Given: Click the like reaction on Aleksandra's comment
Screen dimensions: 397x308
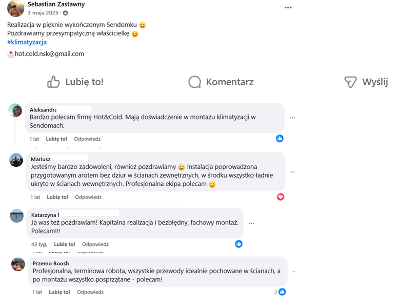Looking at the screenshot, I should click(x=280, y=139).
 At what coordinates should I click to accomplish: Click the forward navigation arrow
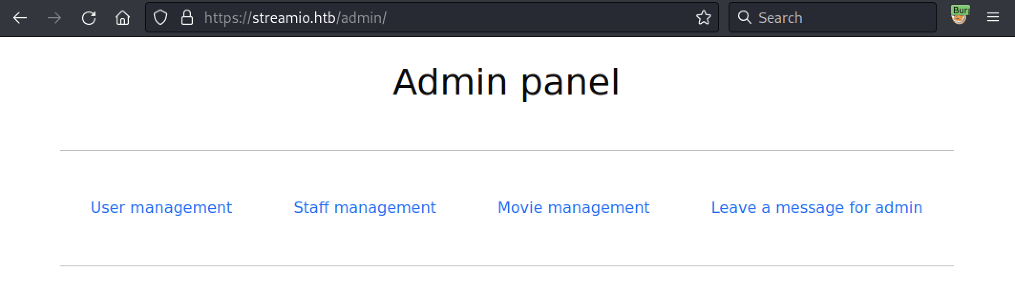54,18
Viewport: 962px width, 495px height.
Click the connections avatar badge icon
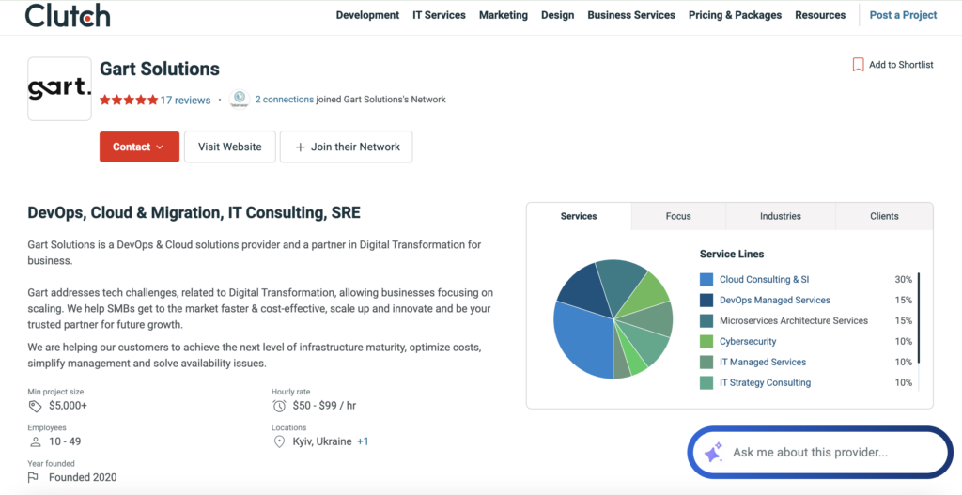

-.-.-

Copy nothing but the lines from the one containing "At what coordinates" through the last line of the listing above, transcribed exactly and with no pictures.

#### EXPECTED OUTPUT:
 At what coordinates should I click to accomplish: Click the forward navigation arrow
54,18
Viewport: 962px width, 495px height.
Click the connections avatar badge icon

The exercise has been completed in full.